2026 EACL EACL 2026

What NLP Gets Wrong About Contact: Implications for Field Linguistic Evidence

Abstract

AbstractField linguistics increasingly relies on computational tools to organize, analyze, and preserve linguistic data, yet the classificatory assumptions embedded in these tools are rarely examined. A pervasive assumption is that languages can be treated as discrete, genealogically defined units, with relatedness modeled as tree-structured descent. We argue that this assumption misrepresents linguistic evidence in contact-heavy regions and risks distorting the computational mediation of field linguistic data. Focusing on South Asia, we show that widely assumed boundaries—such as the Indo-Aryan–Dravidian divide—collapse in long-standing contact zones characterized by convergence, dialect continua, and institutional multilingualism.
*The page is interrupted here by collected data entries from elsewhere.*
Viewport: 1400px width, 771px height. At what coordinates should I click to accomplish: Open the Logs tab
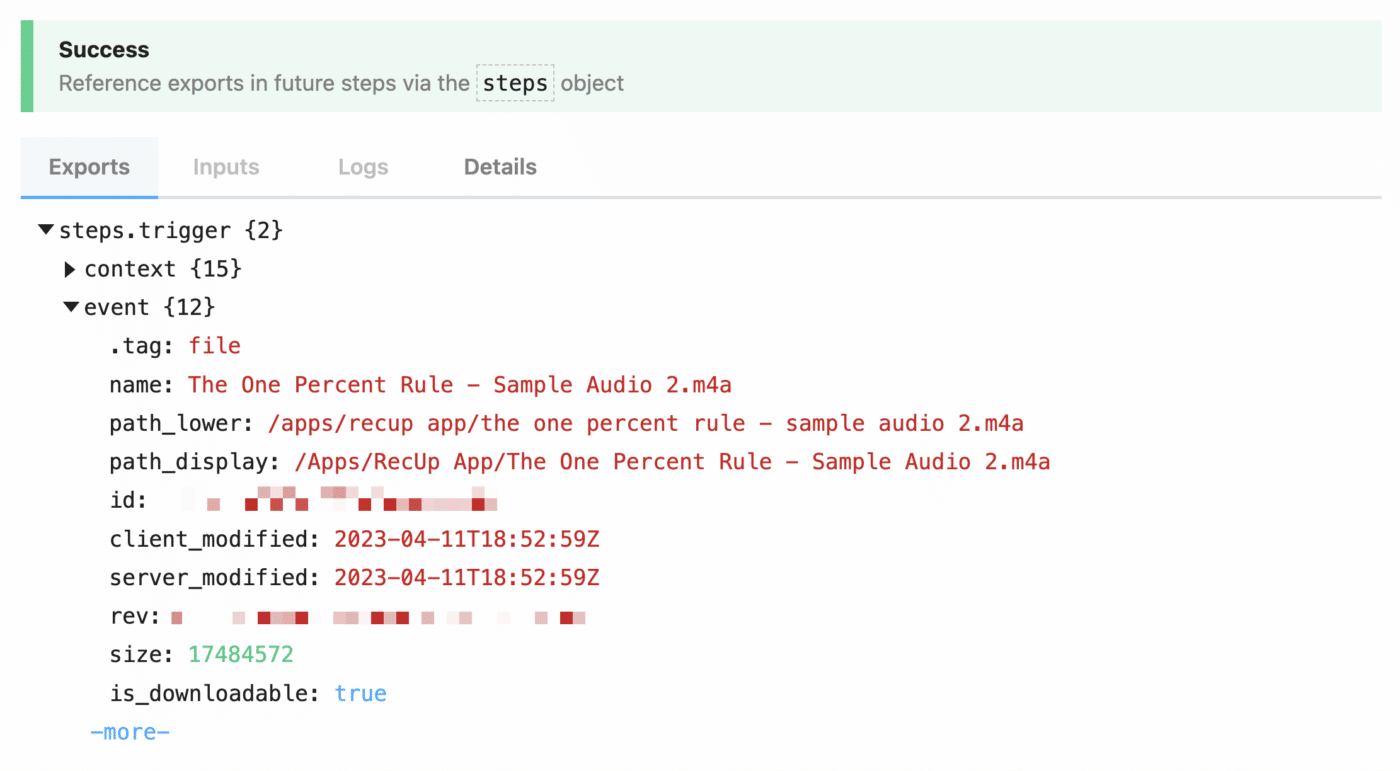(363, 167)
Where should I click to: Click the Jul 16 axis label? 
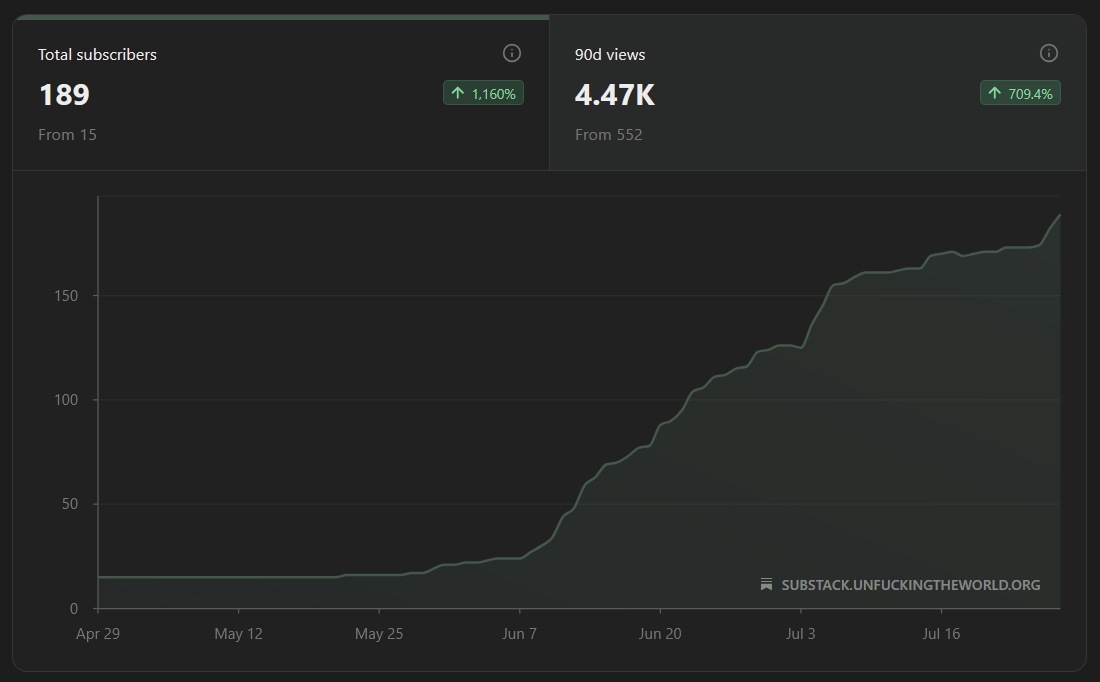941,634
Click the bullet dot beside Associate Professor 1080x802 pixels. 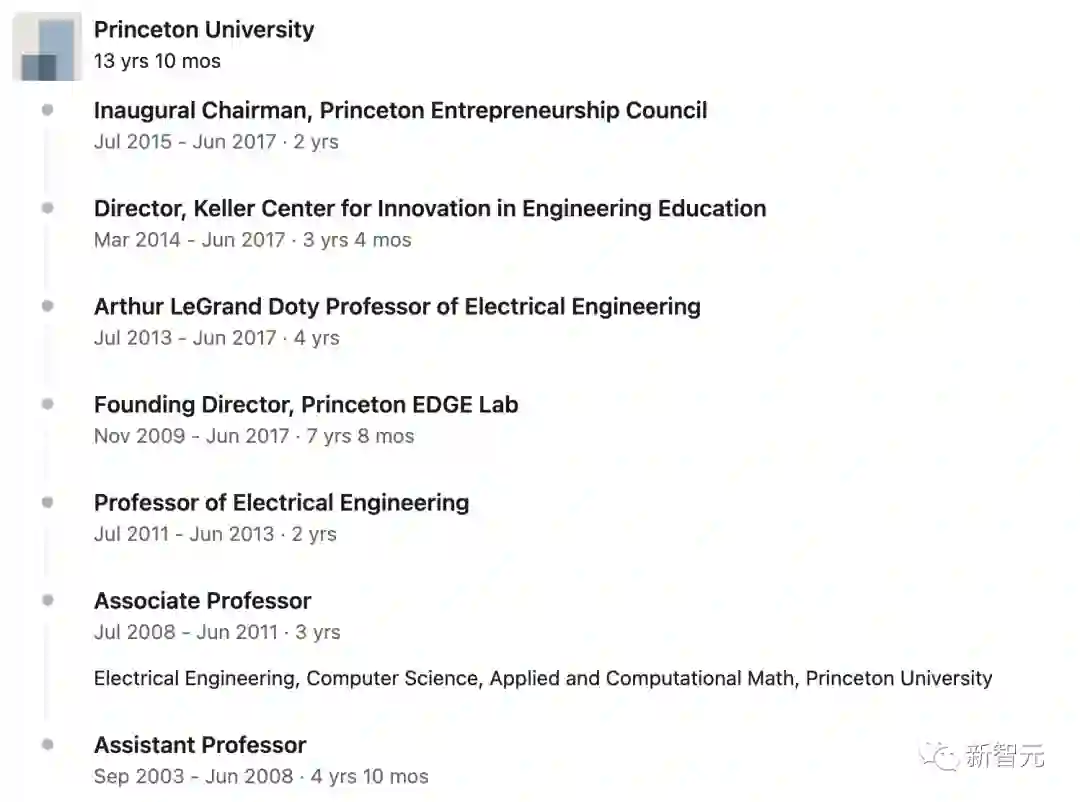click(47, 600)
Through historically grounded case studies including Kannada–Telugu and Tamil–Malayalam, we demonstrate how convergence, script-mediated distance, and post-hoc standardization reshape how field data is segmented, compared, and interpreted when organized through genealogical labels. We argue that contact-aware, relational models of linguistic relatedness are necessary if NLP tools are to support, rather than distort, the documentation and analysis of linguistic diversity.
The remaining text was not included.